Telfeyan’s comments addressed to MHProNews related to a victory reported by the Associated Press (AP), which attracted nationally attention to the discrimination case in McCrory, Arkansas.
“A city in east-central Arkansas has settled a federal lawsuit brought by a national civil rights organization over an attempt to ban mobile homes worth less than $7,500,” said AP as quoted in U.S. News and World Report.
Per AP, “…the McCrory City Council passed an ordinance in September 2016 banning trailers [sic] that have a value of less than $7,500. Equal Justice Under the Law sued the city and its police chief in January, calling the ordinance wealth-based discrimination. The group filed the lawsuit on behalf of a couple who were told they’d have to move out of their $1,500 mobile home.”
It’s unclear from the photographic evidence if the home was a pre-HUD Code mobile home, or perhaps an older HUD Code manufactured home (MH). But neither would properly be called a “trailer.” To learn more about proper terminology, click this link here, or the graphic below.
Dollars and Sense
“The council repealed the ban in January,” said AP, adding that, “Equal Justice officials say the Tuesday settlement totaled just over $20,000.”
“…even though state law in Arkansas prohibits cities from totally banning manufactured/modular home placements; restricting them only to rented lots in ‘parks’; or setting conditions/restrictions that are dissimilar to those for ‘site-built units’ – a number of cities still attempt to unduly restrict MH placements due to unsubstantiated fears of plummeting property values and ‘undesirables’ that their decisions-makers fear will inhabit such domiciles,” said the Arkansas Manufactured Housing Association’s JD Harper, in an Industry Voices column to MHProNews, linked here.
Harper said it’s an important victory for the MH Industry, current home owners and prospective manufactured home buyers.
There are industry legal minds that have told the Daily Business News off-the-record that while useful, settlements aren’t a legal precedent.
That noted, another industry attorney, Mark Weiss, JD, commented, “Great stuff by JD Harper about the Equal Justice Under the Law in McCrory,” case.
Weiss is the president and CEO of the Manufactured Housing Association for Regulatory Reform.
“Most of the bans/restrictions that I’ve heard of, focus on age or specific features,” Weiss told the Daily Business News.
A source with ties to MHARR told MHProNews that this case is one that the Manufactured Housing Institute (MHI) and HUD should be pursuing, under the enhanced preemption enacted by the Manufactured Housing Improvement Act of 2000.
The Arkansas Times said that “The couple makes about $13,000 a year, well below the federal poverty line.”
“This settlement is a victory for Lindsey [Hollaway and], David [Watlington], and impoverished people everywhere.

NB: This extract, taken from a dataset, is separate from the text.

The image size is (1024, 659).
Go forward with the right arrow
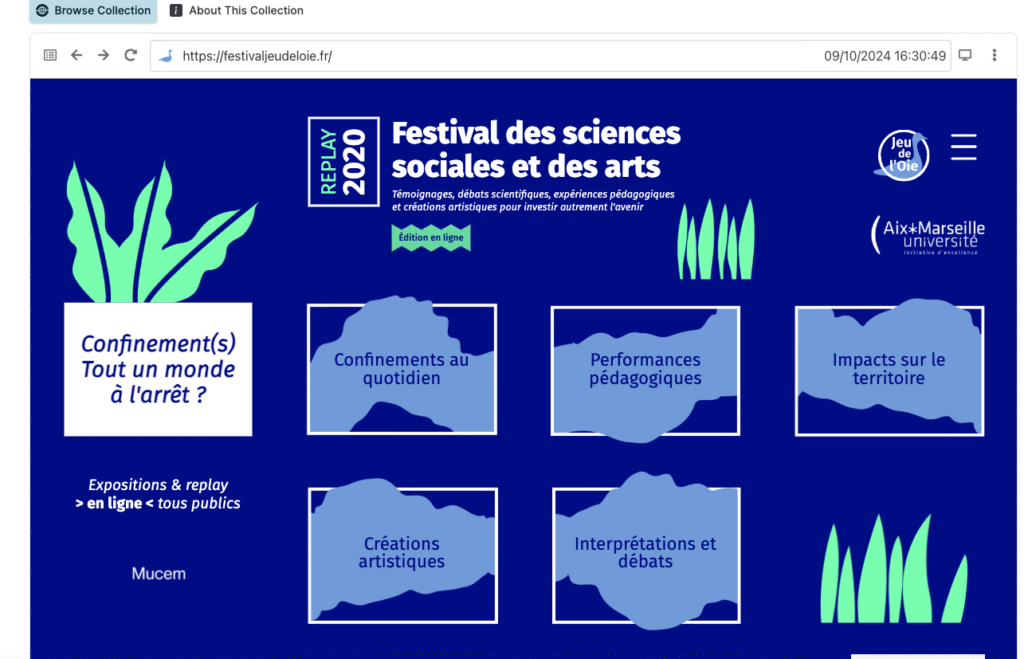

No one should fear being chased out of their hometown simply because they are too poor to afford a more expensive residence. At a time when civil rights feel under attack in this nation, this settlement is a victory for everyone who values individual dignity,“ according to Telfeyan.
McCrory will pay some $20,000 for the settlement, attorney fees, fine forgiveness, and other costs. As MHLivingNews has spotlighted, public officials who do the proper research often discover what the elected official in the interview linked below learned.
Equal Justice Lead Counsel, says, ‘Willing to Consider Other, Similar Cases’
Your “readers should alert you [MHProNews] to any other ordinances that limit manufactured housing on the basis of value or age and contact you immediately if/when anyone is being faced with eviction based on an alleged violation of such an ordinance,” said Catherine Sevcenko, JD.
Sevcenko is the legal director at Equal Justice Under Law.
“Assuming the person who gets in touch with you would be willing to be a plaintiff, there is a good chance we might be able to get
involved,” Sevcenko said. The attorney explained that “we can never promise legal representation until we have reviewed the facts and circumstances of a particular case.”
Sevcenko provided MHProNews with a case out of North Carolina that she stated is useful in such claims. That case, is linked here as a download.
Tips on possible instances of discrimination for news and/or legal action can be provided to MHProNews via the link here and on the graphic at the right.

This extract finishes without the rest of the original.